The madwoman had never felt so good in her life. The sun was down. The moon was just starting to rise. And she was speeding through the forest. She did not like the look of the ground—too many pitfalls and boiling pots and steamy depths that might cook her alive. Instead, in the boots she ran from branch to branch as easily as a squirrel.
The Head Sister was following her. She could feel the stretch and curl of the Sister’s muscles. She could feel the ripple of speed and the flash of color as she loped through the forest.
She paused for a moment on the thick branch of a tree that she could not identify. The bark was deeply furrowed, and she wondered if it ran like rivers when it rained. She peered into the gathering dark. She allowed her vision to go wide, to hook over hills and ravines and ridges, to creep over the curve of the world.

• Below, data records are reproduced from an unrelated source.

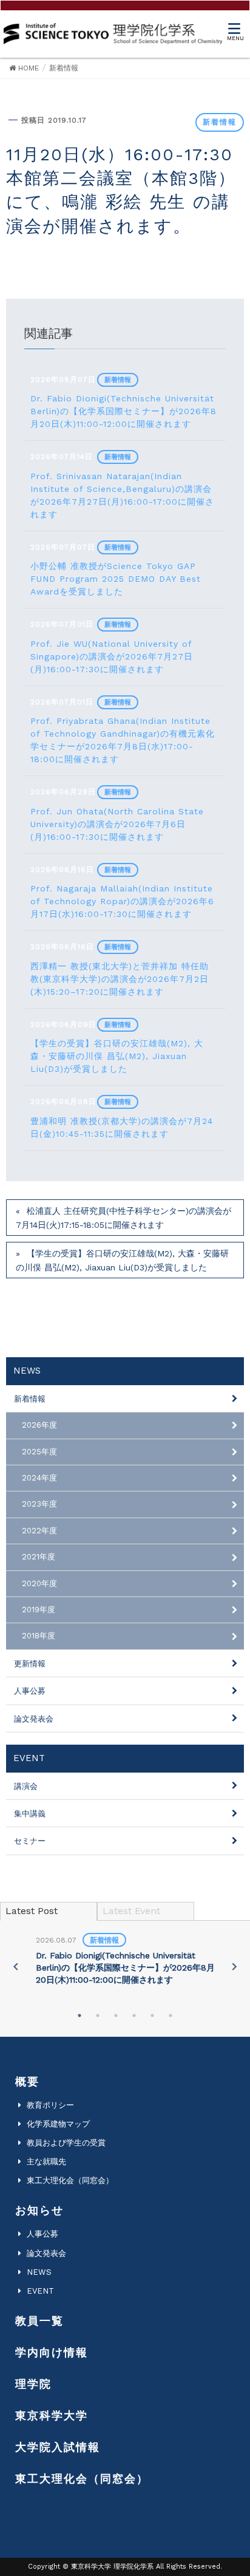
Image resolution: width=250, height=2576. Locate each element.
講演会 (26, 1786)
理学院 (33, 2383)
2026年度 (39, 1424)
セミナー (30, 1840)
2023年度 (39, 1503)
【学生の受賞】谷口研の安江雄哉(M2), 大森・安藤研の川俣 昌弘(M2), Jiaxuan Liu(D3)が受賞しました (122, 1260)
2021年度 (38, 1556)
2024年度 (39, 1477)
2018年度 (38, 1635)
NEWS (39, 2272)
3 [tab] (116, 2015)
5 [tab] (152, 2015)
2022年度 (39, 1530)
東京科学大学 (51, 2415)
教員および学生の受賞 (66, 2142)
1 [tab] (79, 2015)
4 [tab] (134, 2015)
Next (234, 1966)
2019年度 (38, 1609)
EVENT (40, 2290)
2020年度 (39, 1583)
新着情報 (220, 122)
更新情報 (30, 1663)
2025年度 (39, 1451)
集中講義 (30, 1813)
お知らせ (39, 2210)
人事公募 (30, 1690)
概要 (27, 2081)
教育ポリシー (50, 2105)
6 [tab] (170, 2015)
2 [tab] (98, 2015)
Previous (16, 1966)
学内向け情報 (51, 2352)
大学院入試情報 (57, 2447)
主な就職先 (46, 2161)
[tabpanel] (125, 1961)
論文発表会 (33, 1718)
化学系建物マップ (58, 2123)
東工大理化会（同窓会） (70, 2180)
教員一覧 (39, 2320)
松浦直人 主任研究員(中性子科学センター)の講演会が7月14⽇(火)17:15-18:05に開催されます (123, 1218)
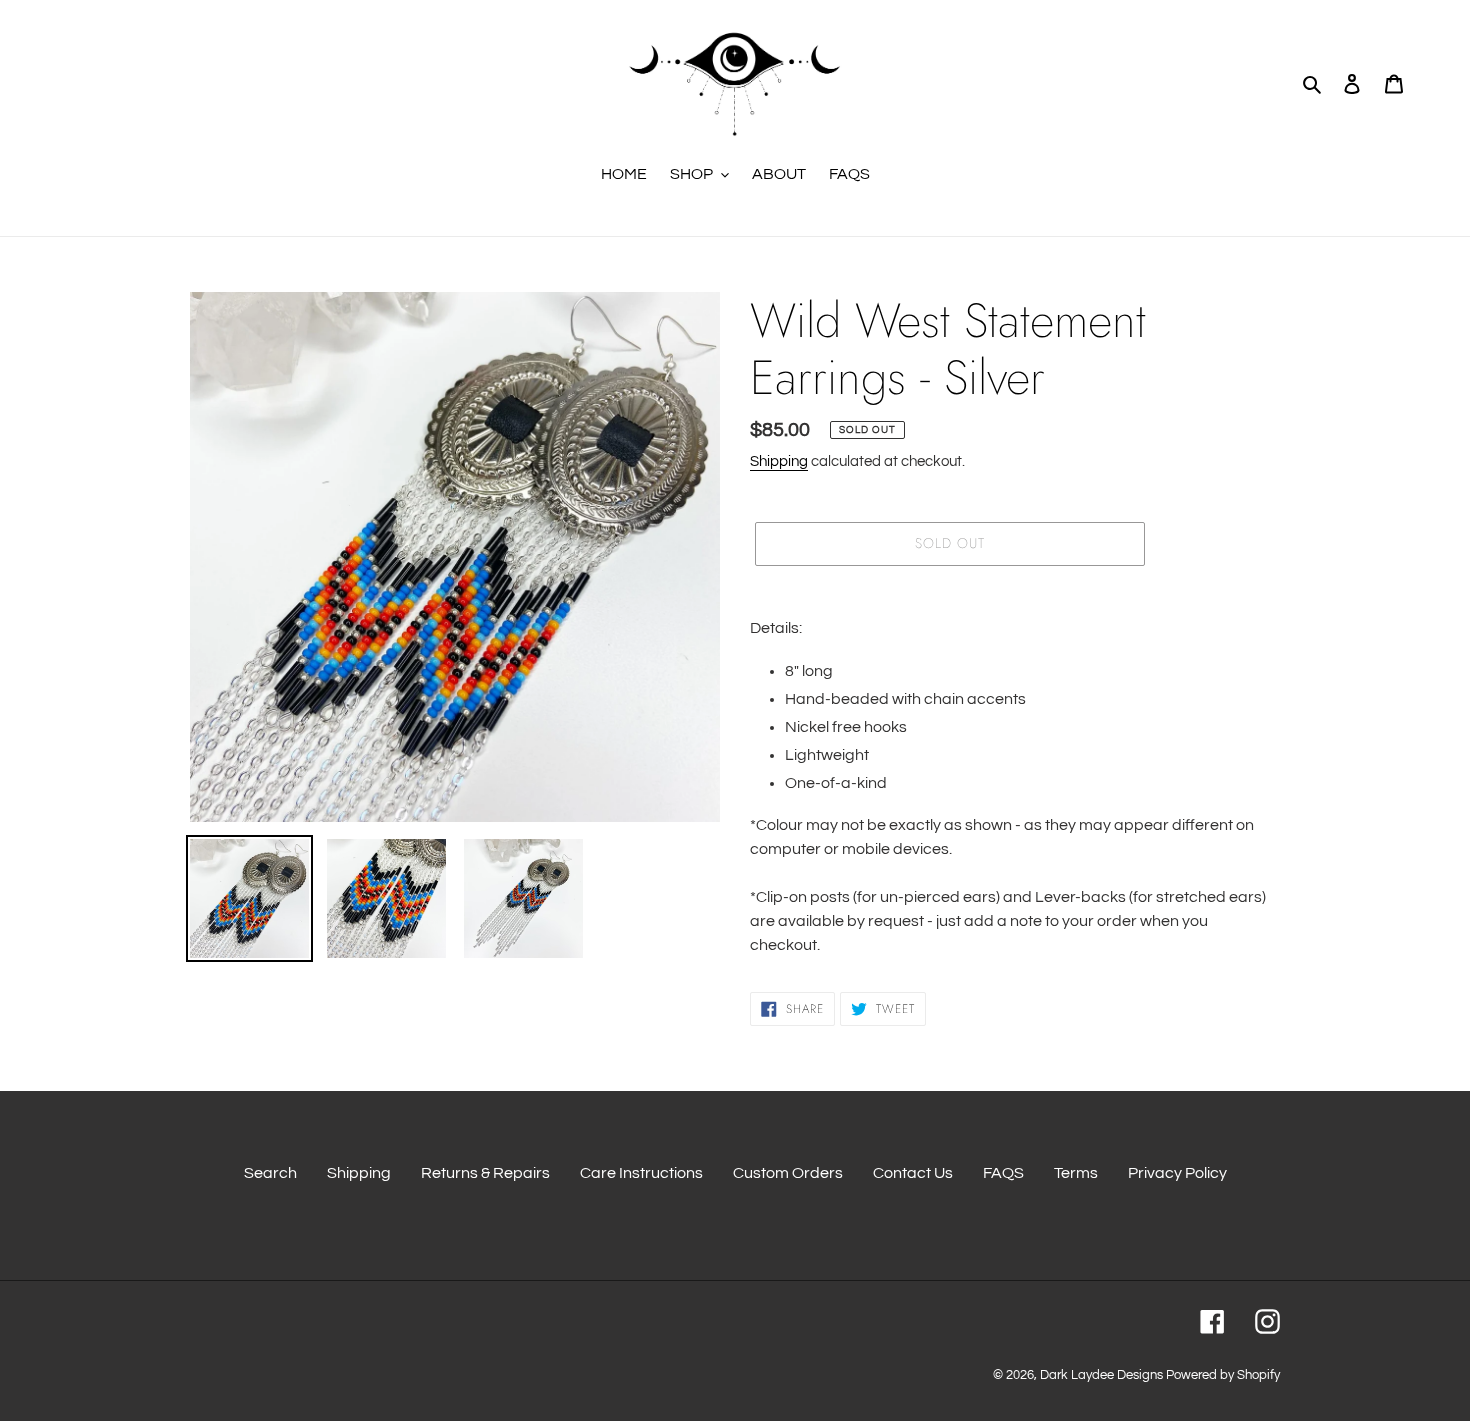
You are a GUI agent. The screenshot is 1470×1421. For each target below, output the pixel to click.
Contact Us (913, 1173)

There! A flash of blue, with a shimmer of silver.
There! A glow of licheny green.
There! The young man she had hurt.
There! Some kind of monster and his pet.
The mountain rumbled. Each time it did so it was louder, more insistent. The mountain had swallowed power, and the power wanted out.

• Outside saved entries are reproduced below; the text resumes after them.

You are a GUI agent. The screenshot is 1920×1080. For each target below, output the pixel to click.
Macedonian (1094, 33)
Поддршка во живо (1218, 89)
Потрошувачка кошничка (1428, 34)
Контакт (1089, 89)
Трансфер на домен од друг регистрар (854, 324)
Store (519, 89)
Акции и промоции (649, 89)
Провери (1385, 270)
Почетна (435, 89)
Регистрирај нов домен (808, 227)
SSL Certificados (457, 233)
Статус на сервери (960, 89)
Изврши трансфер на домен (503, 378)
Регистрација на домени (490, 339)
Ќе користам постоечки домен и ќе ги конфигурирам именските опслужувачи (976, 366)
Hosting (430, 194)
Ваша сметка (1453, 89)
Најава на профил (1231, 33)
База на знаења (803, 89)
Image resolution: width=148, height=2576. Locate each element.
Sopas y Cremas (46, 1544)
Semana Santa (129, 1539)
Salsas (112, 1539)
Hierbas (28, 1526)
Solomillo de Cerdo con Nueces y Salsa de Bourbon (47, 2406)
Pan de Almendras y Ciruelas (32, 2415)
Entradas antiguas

“I need my birds,” the madwoman said, turning her face to the sky. She leaped forward and clung to a new branch. And another. And another. And another.

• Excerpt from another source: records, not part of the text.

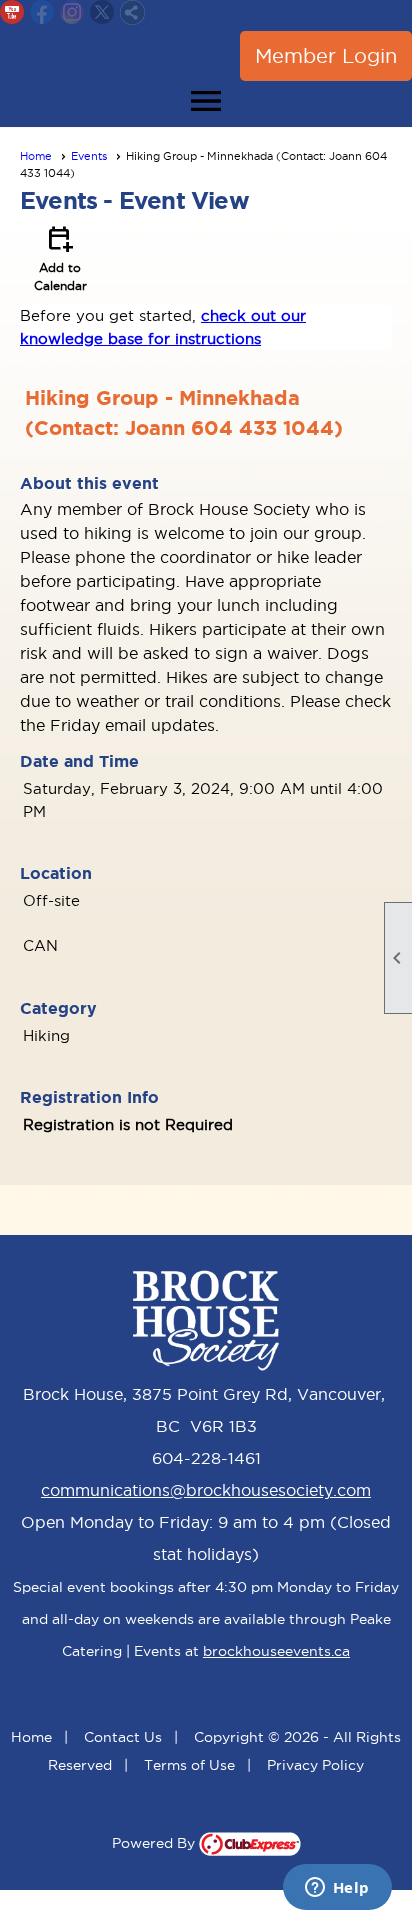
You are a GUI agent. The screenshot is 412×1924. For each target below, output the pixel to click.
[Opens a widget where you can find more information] (337, 1889)
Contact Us (123, 1737)
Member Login (326, 56)
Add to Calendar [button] (60, 257)
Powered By (155, 1843)
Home (36, 156)
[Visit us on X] (102, 12)
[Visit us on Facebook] (42, 12)
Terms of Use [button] (189, 1765)
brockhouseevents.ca (276, 1651)
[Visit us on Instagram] (72, 12)
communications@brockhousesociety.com (206, 1490)
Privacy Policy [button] (315, 1765)
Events (89, 156)
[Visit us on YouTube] (12, 12)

“I NEED MY BIRDS!” she called again, running from branch to branch as easily as if she was running a footrace across a grassy field. But so much faster than that.
She could feel the magic of the boots lighting up her bones. The growing moonlight seemed to increase it.
“I need my daughter,” she whispered as she ran even faster, her eye fixed on the shimmer of blue.
And behind her, another whisper gathered—the beating of paper wings.
The crow crawled out of the girl’s hood. He arranged his fine feet on her shoulders and then snapped his shiny wings out, launching himself into the air.
“Caw,” the crow called. “Luna,” his voice rang out.
“Caw,” again. “Luna.”
“Caw, caw, caw.”
“Luna, Luna, Luna.”
The ridge became steeper. The girl had to grab on to the spindly trunks and branches clinging to the slope to keep from falling backward. Her face was red and her breath came in gasps.
“Caw,” the crow said. “I am going up ahead to see what you cannot.”
He darted forward, through the shadows, onto the bare knoll at the top of the ridge, where large boulders stood like sentinels, guarding the mountains.
He saw a man. The man held a swallow. The swallow kicked and fluttered and pecked.
“Hush now, my friend!” The man spoke in soothing tones as he wrapped the swallow in a measure of cloth and bound it inside his coat.
The man crept toward one of the last boulders near the edge of the ridge.
“So,” he said to the swallow, who struggled and fussed. “She has taken the form of a girl. Even a tiger can take the skin of a lamb. It doesn’t change the fact that it is a tiger.”
And then the man took out a knife.
“Caw!” the crow screamed. “Luna!”
“Caw!”
“Run!”
42.
In Which the World Is Blue and Silver and Silver and Blue Luna heard the crow’s warning, but she couldn’t slow down. She was alive with moonlight. Blue and silver, silver and blue, she thought, but she did not know why. The moonlight was delicious. She gathered it on her hands and drank it again and again. Once she had started she could not stop.
And with each gulp, the scene on the ridge became clearer.
That lichen-green glow.
It was her grandmother.
The feathers.
They were somehow connected to her grandmother.
She saw the man with scars on his face. He looked familiar to her, but she couldn’t place him.
There was kindness in his eyes and kindness in his spirit. His heart carried love inside it. His hand carried a knife.
Blue, the madwoman thought as she streaked through the trees from branch to branch to branch. Blue, blue, blue, blue. With each loping step, the magic of the boots coursed through her body like lightning.
“And silver, too,” she sang out loud. “Blue and silver, silver and blue.”
Each step brought her closer to the girl. The moon was fully up now. It lit the world. The light of the moon skittered along the madwoman’s bones, from the top of her head to her beautiful boots and back again.
Stride, stride, stride; leap, leap, leap; blue, blue, blue. A shimmer of silver. A dangerous baby. A protective pair of arms. A monster with wide jaws and kind eyes. A tiny dragon. A child full of moonlight.
Luna. Luna, Luna, Luna, Luna.
Her child.
There was a bare knoll on the top of the ridge. She raced toward it. Boulders stood like sentinels. And behind one of the boulders stood a man. A licheny green glow showed through a small spot on his jacket. Some kind of magic, the madwoman thought. The man held a knife. And just over the lip of the ridge, and nearly upon him, was the other glow—the blue glow.